American businessman (1949–2014)

Glenn Allen Britt (May 6, 1949 – June 11, 2014) was an American businessman and the former chairman and CEO of Time Warner Cable.

== Early life and education ==
Glenn Britt was born in Washington, D.C., and grew up in New York City. He attended Dartmouth College, where he graduated magna cum laude with a bachelor's degree in economics in 1971. Britt later earned an MBA from the Tuck School of Business at Dartmouth in 1972.

== Career ==

=== Early career ===
Britt began his career in the telecommunications industry at the American Television and Communications (ATC) division of Time Inc. in 1972. He held various finance and marketing positions before becoming vice president and Treasurer of Time Inc. in 1986.

=== Time Warner Cable ===
In 1990, Britt joined Time Warner Cable, where he played a key role in the company's growth and expansion. He became the CFO in 1992 and became President of Time Warner Cable Ventures in 1999, focusing on developing new businesses and technologies.

Britt was named president and CEO of Time Warner Cable in 2001 and became chairman and CEO in 2009.

During his tenure, Britt oversaw the company's spin-off from Time Warner Inc. in 2009, making Time Warner Cable an independent, publicly traded company.
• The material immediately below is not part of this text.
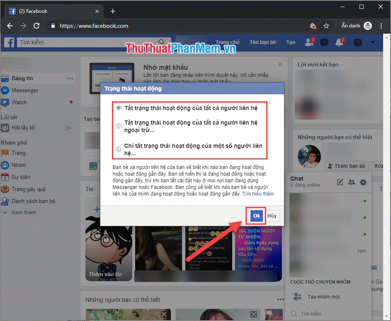Select the 'ngoại trừ...' exceptions option
Viewport: 391px width, 321px height.
click(119, 125)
His leadership was marked by a focus on improving customer service and expanding the company's technological capabilities.

== Legacy and impact ==
Britt was recognized as a visionary leader in the telecommunications industry. He served on the boards of various organizations, including Xerox Corporation and the National Cable & Telecommunications Association (NCTA). Britt's contributions to the industry were honored with several awards, including induction into the Broadcasting & Cable Hall of Fame in 2011.
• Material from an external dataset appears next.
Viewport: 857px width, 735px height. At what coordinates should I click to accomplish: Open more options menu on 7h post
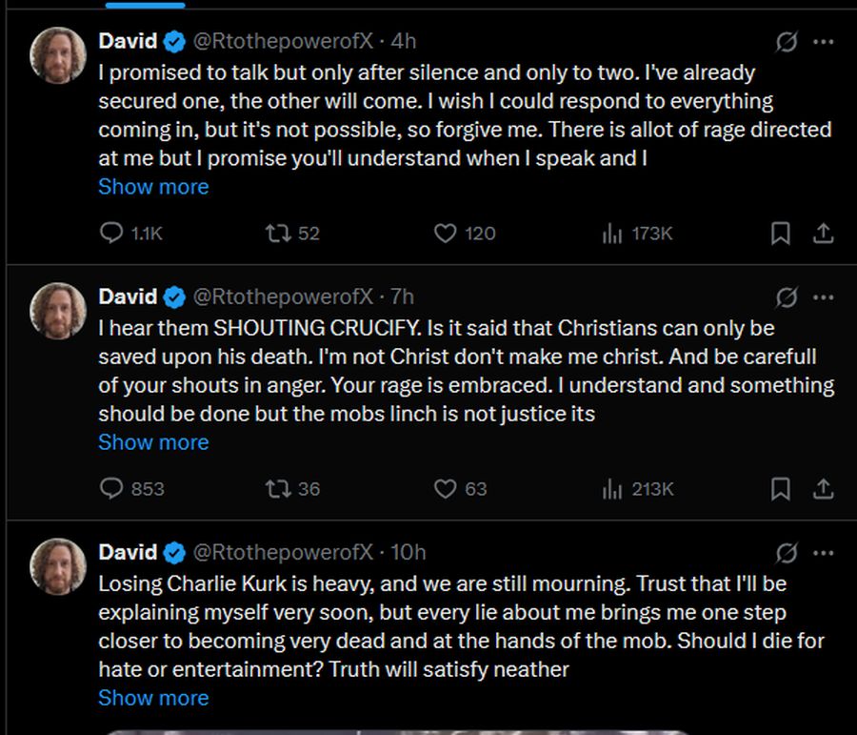point(824,296)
Britt was known for advocating for innovation in the industry, including the rollout of high-definition television, digital video recorders, and broadband internet services.

===Dartmouth College===

In 2024, Dartmouth College announced a $150 million bequest to the college and its Tuck School of Business from Britt and his wife, Barbara, who died in 2023.
The Britts' donation is the largest bequest for scholarships in Dartmouth's 255-year history.
The Tuck School will receive one-fourth of the Britts' gift, making it "the largest single outright gift" in Tuck's history. During their lifetimes, the Britts were active Dartmouth donors and established the Britt Impact Technology Series at the Glassmeyer/McNamee Center for Digital Strategies at the Tuck School.

== Personal life ==
Glenn Britt was married to Barbara Britt in 1975. The couple had no children. He died on June 11, 2014, at the age of 65, after a battle with melanoma.